Eh Id still go for a set of Gruvens pulleys.


----------



## tay272 (Aug 22, 2007)

Im likin where this is going. If we get the word out there about these, maybe some other companies will jump on board and start offering them. Someone deffinately needs to send Gruven some stock pullies tho so we can see what the end result would be.


----------



## kevin splits (Aug 23, 2010)

Yea Ive used the Gruvens before, and saw no negative reactions from deleting the dampener. Saw no added overheating issues from them since they dont underdrive anything. The 30k miles I drove the car with them on saw zero problems whatsoever. If I do get a 08R the first two mods will be crack pipe and their billet pulleys, trust me the rotational mass savings make a difference.


----------



## tay272 (Aug 22, 2007)

They deffinately do, I had a set of Unorthodox Racing pulleys on my 2.0 AEG a couple years back and it made the engine rev much easier and faster. They make some nice pulley sets as well but unfortunately they are mostly underdriven. I cant imagine how quick the 2.5 would rev with a set of lightweight pullies AND a lightened flywheel.


----------



## kungfoojesus (Jan 10, 2005)

well issues w/deleting harmonic dampers aren't going to be present. they're long term issues that are going to take a while to show up in various forms of other damage. i don't rly understand how anyone can say its a non issue unless they blue printed and balanced a motor but be my guest. i'll pass on the damper delete for basically 5hp off the line and little other benefit.


----------



## thygreyt (Jun 7, 2009)

tay272 said:


> AND a lightened flywheel.


i love the way mine revs...

cant imagine getting this pulleys...!


----------



## kevin splits (Aug 23, 2010)

kungfoojesus said:


> well issues w/deleting harmonic dampers aren't going to be present. they're long term issues that are going to take a while to show up in various forms of other damage. i don't rly understand how anyone can say its a non issue unless they blue printed and balanced a motor but be my guest. i'll pass on the damper delete for basically 5hp off the line and little other benefit.
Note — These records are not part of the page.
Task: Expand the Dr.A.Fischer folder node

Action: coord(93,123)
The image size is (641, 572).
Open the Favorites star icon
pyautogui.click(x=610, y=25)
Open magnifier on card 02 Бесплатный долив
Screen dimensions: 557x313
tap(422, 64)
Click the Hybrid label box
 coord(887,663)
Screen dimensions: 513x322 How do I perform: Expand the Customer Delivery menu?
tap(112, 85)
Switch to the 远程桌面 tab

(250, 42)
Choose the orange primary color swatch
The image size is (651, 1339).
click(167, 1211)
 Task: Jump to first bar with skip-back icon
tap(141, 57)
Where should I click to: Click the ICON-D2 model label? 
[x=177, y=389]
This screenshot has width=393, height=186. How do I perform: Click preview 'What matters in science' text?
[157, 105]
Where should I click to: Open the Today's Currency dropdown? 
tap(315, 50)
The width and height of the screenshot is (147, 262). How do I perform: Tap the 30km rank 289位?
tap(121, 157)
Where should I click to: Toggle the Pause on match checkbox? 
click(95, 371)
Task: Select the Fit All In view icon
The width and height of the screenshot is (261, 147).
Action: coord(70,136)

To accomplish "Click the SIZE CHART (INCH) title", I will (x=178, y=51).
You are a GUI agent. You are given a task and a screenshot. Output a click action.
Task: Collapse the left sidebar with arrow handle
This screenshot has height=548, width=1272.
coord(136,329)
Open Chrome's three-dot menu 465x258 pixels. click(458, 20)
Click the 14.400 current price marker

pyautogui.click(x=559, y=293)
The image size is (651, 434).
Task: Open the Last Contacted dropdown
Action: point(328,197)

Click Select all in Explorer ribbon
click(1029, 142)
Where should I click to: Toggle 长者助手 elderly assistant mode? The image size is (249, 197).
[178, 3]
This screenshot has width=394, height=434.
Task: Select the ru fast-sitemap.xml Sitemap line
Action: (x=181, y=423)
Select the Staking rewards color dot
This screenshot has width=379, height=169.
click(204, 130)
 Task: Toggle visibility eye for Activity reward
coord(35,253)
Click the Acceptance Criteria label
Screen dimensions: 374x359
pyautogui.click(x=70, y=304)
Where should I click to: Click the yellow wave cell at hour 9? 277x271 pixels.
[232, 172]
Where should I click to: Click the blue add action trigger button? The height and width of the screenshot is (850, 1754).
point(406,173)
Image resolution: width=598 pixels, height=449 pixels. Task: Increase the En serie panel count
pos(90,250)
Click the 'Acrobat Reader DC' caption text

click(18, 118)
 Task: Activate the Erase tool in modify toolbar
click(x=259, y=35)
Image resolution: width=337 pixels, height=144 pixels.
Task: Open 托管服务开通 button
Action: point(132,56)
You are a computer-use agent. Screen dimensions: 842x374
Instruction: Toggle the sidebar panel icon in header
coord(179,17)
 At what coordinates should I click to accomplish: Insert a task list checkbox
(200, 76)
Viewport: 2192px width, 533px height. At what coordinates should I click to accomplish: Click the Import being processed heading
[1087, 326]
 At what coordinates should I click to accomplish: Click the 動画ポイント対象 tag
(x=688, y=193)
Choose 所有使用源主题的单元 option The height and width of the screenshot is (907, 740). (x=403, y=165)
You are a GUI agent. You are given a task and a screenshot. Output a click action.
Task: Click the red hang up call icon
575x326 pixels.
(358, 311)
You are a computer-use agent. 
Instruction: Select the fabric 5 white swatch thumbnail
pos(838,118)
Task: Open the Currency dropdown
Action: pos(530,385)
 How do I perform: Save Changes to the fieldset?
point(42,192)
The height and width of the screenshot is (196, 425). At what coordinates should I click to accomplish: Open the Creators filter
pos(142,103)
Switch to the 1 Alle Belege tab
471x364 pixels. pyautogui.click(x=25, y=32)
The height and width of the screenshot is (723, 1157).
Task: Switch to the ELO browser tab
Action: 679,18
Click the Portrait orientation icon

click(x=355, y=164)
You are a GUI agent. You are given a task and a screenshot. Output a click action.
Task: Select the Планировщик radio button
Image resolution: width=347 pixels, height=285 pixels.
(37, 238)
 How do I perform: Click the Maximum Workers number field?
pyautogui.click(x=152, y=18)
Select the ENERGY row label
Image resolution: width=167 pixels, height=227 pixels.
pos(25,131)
What is the damage that could maybe show up long down the road, when most of us prob. wont even have the car anymore? I always hear people saying I dont want to delete the harmonic damper because of the damage it causes, but I have yet to see proof, or hear of this down the road damage :sly:


----------



## kungfoojesus (Jan 10, 2005)

If you can tell me exactly what damage resonance causes in an engine, you're either the engineer that designed this motor or GOD. I can't answer your question but the fact is, removing a harmonic damper reduces the strength of your crank. Yes, it may reduce little enough to never be an issue but I for one will go with a properly balanced, built, and resonance inhibited crank shaft. I still stand by my opinion that unless a motor is built from bottom end up blue printed and balanced, nobody can know for sure if resonance won't be an issue w/out a damper.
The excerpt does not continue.